Серебряный Вихор - Майерс Джон Майерс (читать книги без сокращений .txt) 📗
Особенного утешения это не принесло. Брезжила только смутная надежда на то, что удастся разгадать сокровенный смысл, таящийся за обнаруженной им слабостью. Тут я потерпел полное фиаско: не только не продвинулся вперед, но и сдал завоеванные уже позиции. Однако полезным итогом было то, что, даже если подчас правота Фаустофеля казалась мне непререкаемой, будто вердикт суда, где-то в уголке сознания продолжало крыться настойчивое сомнение…
По мере того как мы спускались все ниже и ниже, Фаустофель становился все более самоуверенным. Когда мы достигли самого последнего яруса, на котором размещались темницы, он с явным торжеством провозгласил:
— Ты вдоволь насмотрелся на комедии, движущей пружиной которых являлось разрушение иллюзий насчет ценности моральных установок. Здесь, на этом последнем этаже, расположенном над самым основанием Преисподней, ты сможешь созерцать комедию мученичества, претерпеваемого во имя благородной самоотверженности — на самом деле, как известно, несуществующей.
Я с недоумением огляделся по сторонам.
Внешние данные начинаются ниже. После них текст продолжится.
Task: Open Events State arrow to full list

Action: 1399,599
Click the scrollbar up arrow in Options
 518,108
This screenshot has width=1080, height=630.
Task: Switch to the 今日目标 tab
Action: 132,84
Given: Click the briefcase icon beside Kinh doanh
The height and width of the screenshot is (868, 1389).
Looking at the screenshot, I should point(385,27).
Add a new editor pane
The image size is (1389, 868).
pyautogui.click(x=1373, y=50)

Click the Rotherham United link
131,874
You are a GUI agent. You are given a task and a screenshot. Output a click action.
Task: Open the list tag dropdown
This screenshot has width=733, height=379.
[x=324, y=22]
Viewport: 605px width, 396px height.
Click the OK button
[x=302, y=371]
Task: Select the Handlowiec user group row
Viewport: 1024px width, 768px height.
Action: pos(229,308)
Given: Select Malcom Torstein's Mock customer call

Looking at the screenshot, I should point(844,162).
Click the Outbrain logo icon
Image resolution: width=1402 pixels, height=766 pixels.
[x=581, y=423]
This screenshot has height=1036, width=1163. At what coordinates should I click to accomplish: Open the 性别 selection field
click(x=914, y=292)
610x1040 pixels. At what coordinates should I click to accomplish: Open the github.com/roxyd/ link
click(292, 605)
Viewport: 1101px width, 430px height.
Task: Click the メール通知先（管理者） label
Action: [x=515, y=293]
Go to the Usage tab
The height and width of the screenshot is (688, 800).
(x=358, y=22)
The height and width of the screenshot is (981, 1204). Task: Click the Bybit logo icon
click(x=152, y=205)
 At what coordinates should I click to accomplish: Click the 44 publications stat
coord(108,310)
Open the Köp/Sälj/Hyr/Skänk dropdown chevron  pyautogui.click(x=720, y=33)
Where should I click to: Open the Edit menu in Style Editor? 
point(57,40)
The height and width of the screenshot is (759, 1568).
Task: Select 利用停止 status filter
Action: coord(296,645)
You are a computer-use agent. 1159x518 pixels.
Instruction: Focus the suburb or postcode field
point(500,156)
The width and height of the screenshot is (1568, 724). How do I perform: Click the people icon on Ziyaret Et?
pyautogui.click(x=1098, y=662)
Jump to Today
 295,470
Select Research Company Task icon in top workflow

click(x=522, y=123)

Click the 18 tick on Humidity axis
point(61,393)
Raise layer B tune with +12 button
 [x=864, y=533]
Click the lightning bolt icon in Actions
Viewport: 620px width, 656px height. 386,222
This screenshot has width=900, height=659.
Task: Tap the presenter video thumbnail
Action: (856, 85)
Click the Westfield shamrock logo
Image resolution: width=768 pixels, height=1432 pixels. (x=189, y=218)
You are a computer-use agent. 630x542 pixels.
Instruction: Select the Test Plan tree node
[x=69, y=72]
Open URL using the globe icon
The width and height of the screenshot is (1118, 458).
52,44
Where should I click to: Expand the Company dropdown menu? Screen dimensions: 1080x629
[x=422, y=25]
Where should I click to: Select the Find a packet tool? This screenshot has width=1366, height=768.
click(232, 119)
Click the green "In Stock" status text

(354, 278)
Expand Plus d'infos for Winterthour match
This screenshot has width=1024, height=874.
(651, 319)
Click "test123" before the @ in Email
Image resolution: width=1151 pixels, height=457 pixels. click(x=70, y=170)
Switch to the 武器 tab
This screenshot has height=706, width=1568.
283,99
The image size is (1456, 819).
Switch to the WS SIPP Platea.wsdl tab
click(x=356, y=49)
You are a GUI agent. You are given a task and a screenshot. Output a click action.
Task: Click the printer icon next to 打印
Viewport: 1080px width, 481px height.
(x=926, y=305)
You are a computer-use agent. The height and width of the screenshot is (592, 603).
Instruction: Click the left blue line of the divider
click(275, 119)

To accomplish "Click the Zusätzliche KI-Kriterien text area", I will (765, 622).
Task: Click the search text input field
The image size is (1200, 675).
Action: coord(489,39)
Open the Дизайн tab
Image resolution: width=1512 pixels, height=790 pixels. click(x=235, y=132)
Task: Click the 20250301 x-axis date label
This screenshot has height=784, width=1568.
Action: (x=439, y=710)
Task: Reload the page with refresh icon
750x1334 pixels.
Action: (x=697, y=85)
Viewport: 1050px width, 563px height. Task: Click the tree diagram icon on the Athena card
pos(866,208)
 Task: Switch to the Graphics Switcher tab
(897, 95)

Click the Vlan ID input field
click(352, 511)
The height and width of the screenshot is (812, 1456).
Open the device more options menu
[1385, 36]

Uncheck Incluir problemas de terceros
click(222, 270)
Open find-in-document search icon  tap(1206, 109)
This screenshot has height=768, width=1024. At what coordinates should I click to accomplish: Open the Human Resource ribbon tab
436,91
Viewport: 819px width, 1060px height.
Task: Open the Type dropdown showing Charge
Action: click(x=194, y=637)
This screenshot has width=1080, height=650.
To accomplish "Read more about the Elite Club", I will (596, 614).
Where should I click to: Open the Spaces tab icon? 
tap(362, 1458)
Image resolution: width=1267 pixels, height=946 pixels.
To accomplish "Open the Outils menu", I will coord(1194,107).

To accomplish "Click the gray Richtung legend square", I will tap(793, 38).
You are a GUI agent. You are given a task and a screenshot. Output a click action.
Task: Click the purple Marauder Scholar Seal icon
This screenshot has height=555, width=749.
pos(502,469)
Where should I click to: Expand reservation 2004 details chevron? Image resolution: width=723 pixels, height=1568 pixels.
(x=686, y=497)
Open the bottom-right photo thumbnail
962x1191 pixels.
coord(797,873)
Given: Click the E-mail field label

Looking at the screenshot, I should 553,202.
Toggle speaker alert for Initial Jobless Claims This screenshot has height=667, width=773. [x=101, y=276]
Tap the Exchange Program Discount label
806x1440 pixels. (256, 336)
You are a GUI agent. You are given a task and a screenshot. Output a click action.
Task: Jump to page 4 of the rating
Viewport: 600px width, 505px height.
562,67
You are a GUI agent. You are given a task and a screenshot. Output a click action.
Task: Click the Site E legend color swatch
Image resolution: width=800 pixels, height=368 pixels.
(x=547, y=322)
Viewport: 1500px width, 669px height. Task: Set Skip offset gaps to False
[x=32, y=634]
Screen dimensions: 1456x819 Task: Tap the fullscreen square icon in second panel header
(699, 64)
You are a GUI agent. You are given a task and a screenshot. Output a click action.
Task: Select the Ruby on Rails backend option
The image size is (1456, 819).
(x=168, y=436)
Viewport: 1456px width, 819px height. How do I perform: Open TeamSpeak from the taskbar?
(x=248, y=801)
Обычной толпы истязаемых нигде не было видно.
— Здесь находится один-единственный грешник, отчасти потому, что благородная самоотверженность (даже несуществующая) встречается не на каждом шагу. И отчасти ввиду громадных размеров самого имеющегося в наличии экземпляра. — Одну руку Фаустофель положил мне на плечо, а другой указал на гребень скалы. — Видишь вон то непонятное образование, торчащее из расселины? Это стиснутый кулак. Близко не подходи — пальцы иногда разжимаются.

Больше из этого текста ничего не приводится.